UIAA celebrates 20 year anniversary with the Olympic movement

Two decades ago when sport climbing was in its infancy, the International Olympic Committee recognized the UIAA as the first international body to represent climbing and mountaineering.

It was a historic moment.

As the UIAA – International Climbing and Mountaineering Federation celebrates its 20th anniversary as a proud member of the Olympic family, competition climbing has matured and the push to make ice climbing an Olympic sport in 2022 has become more focused.

“It is a proud anniversary to mark and our history shows that the values of the international Olympic movement and the UIAA have much in common,” said UIAA President Frits Vrijlandt. “The UIAA’s core values include clean climbing, cooperation among individuals and nations through sport and fair play.”

“The strength of our organization lies in the long lasting relationship between individuals from many different countries with a common passion for climbing and mountaineering,” said Vrijlandt.

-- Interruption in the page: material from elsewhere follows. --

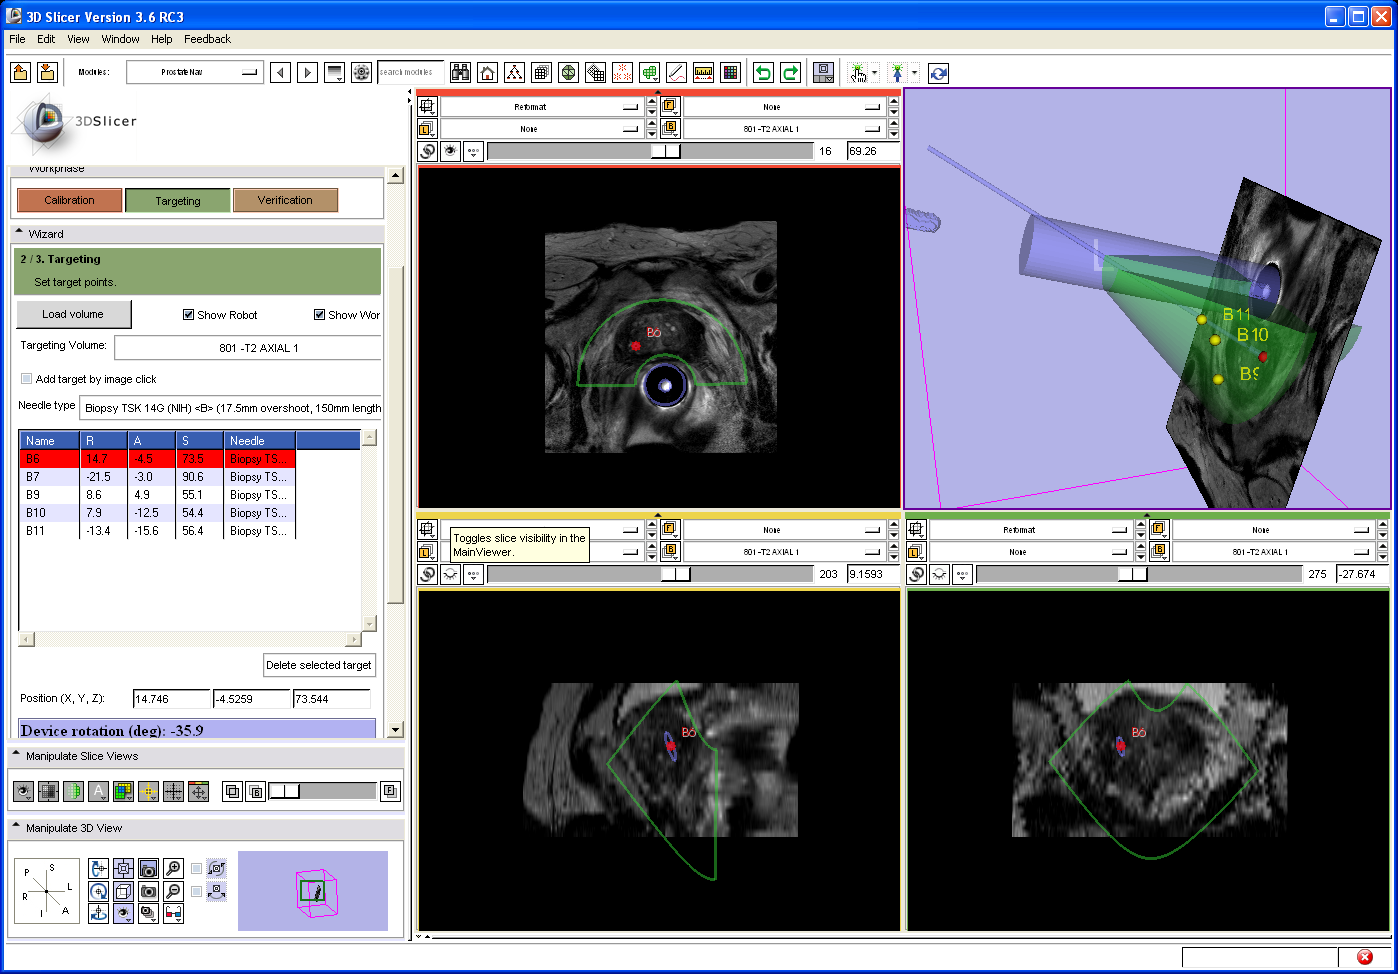Open the Needle type dropdown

Vrijlandt also took the occasion to announce that the UIAA welcomes the new IOC ethics commission “indemnity policy” which urges all sports organizations in the Olympic movement to publish their payment policies to members and officials.

Vrijlandt said UIAA officials including the President and members of the Executive Board are volunteers and do not receive any salary.

 

Frits Vrijlandt on the “spectacular” sport of Ice Climbing from UIAA – Climbing & Mountaineering on Vimeo.

The UIAA relationship with the Olympic movement is anchored in the UIAA Ice Climbing World Tour, the cornerstone of the ice climbing programme. Over the years it has grown and is now held in five countries including the U.S.A., South Korea, Switzerland, Italy, France and Russia.

Hundred of athletes from dozens of countries compete for World Cup titles in competitions which the UIAA has been holding continuously since 2002. Each year athletes from more and more countries join the Tour, a family of climbing enthusiasts who travel from country to country to make new friends, renew old friendships and compete.

Every two years, a World Championship is held and there is fierce competition for the coveted tittle.

Names like Angelika Rainer, Maxim Tomilov, HanNaRai Song and Yannick Glatthard are becoming familiar to a wider audience as live-streaming on the Internet attracts new enthusiasts to the sport.

A historic milestone in the quest to become an Olympic Sport was reached last year when athletes from the UIAA Ice Climbing World Tour demonstrated their sport at the Olympic Park during the Sochi Winter Olympics.

Officials with the 2018 Winter Olympics being held in PyeongChang, South Korea have indicated that they would like to see ice climbing demonstrated again, although the format is still being developed.

The UIAA’s Olympic quest is rooted in the development of a robust and vibrant youth ice climbing programme, anchored by the annual World Youth Ice Climbing Championships and youth training programmes around the world.

“The support of the youth is very important for the development of the sport,” said Urs Stoecker, President of the UIAA Ice Climbing Commission which oversees competition sport. “The youth competitions are a perfect play field for future champions to gain competition experience and a winner mentality.”

About the UIAA

The UIAA – International Climbing and Mountaineering Federation was founded in 1932 and has a global presence on five continents with 85 member associations in 63 countries representing more than 3 million people. It’s mission is to promote the growth and protection of climbing and mountaineering worldwide, advance safe and ethical climbing and mountaineering practices and promote responsible access, culture and environmental protection in mountains.

The UIAA operates through the work of its commissions which make recommendations, set policy and advocate on behalf of the climbing and mountaineering community. The organization is a member of ARISF and SportAccord and is recognized by the International Olympic Committee for climbing and mountaineering.